Problem statement ▸ Copy the lines below, please, starting with the one that contains "You are a computer-use" and ending with the last. Pictures stay out.

Material provided ▸
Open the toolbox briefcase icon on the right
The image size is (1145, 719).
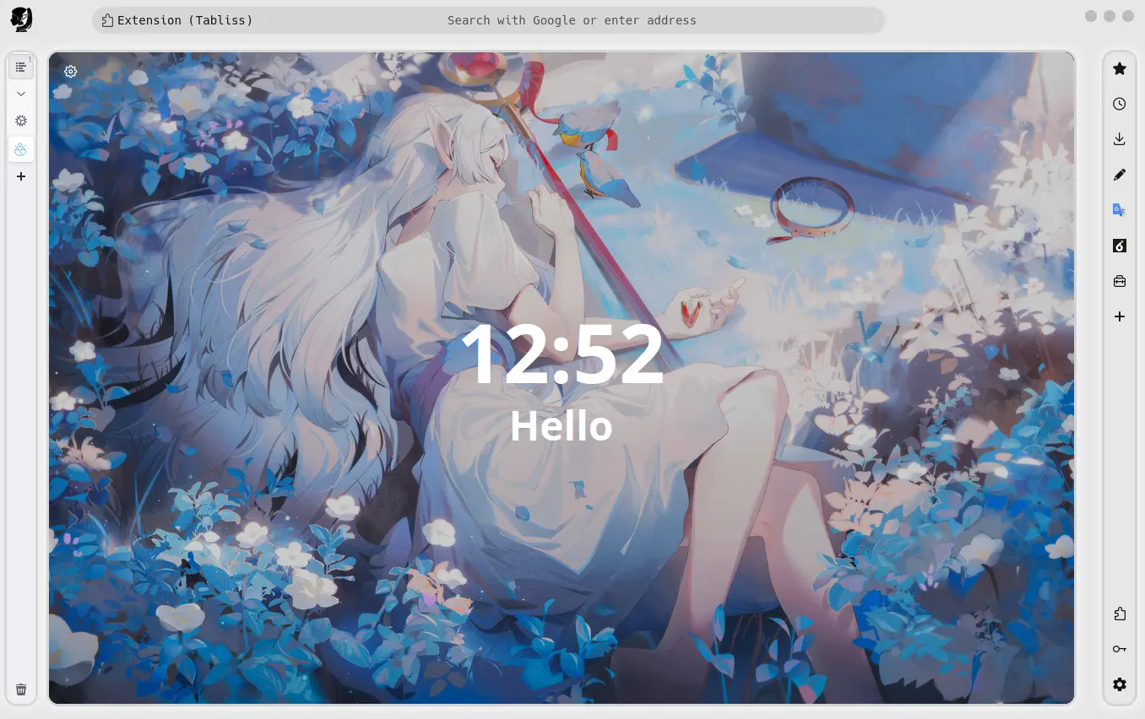(x=1119, y=281)
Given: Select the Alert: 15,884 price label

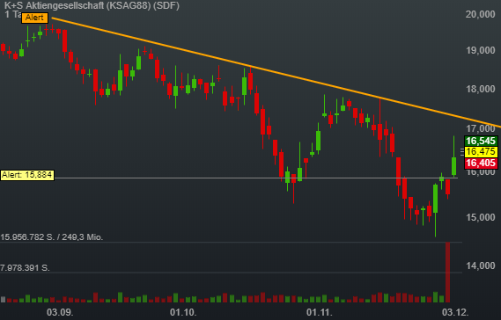Looking at the screenshot, I should pos(27,175).
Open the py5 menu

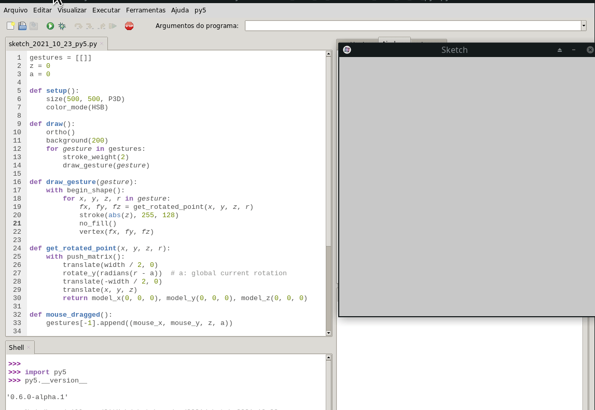[x=200, y=10]
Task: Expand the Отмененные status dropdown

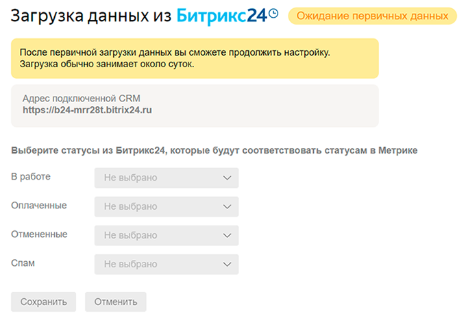Action: (x=166, y=236)
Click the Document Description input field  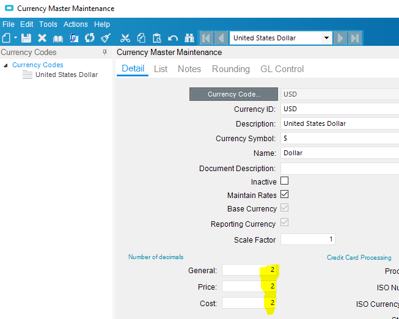pyautogui.click(x=339, y=168)
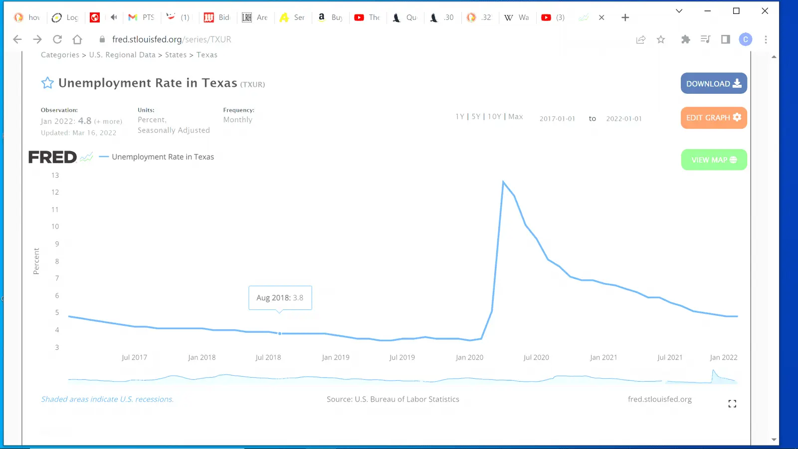Go to browser home page

pos(77,39)
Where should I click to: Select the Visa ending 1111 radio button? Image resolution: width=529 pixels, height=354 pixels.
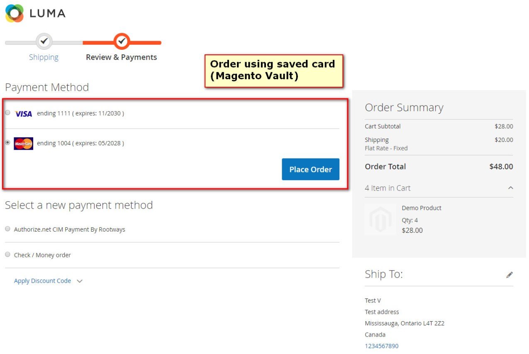7,112
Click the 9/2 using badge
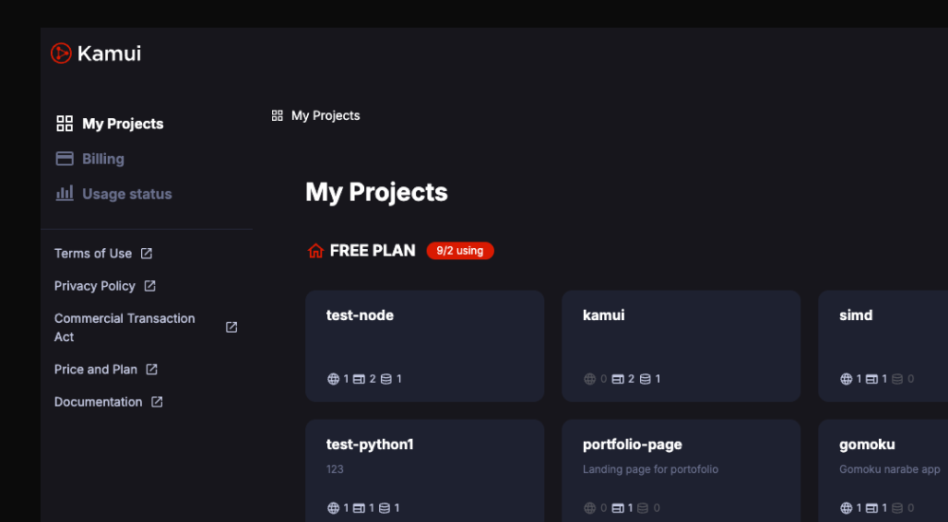The height and width of the screenshot is (522, 948). pyautogui.click(x=460, y=251)
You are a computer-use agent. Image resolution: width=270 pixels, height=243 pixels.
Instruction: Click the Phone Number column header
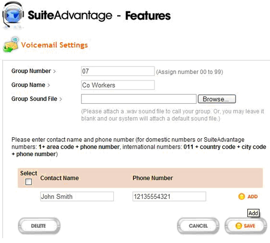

Exercise answer ▸
You are a computer-use agent. Image resolution: width=270 pixels, height=243 pixels.
Instruction: Click the Phone Number column header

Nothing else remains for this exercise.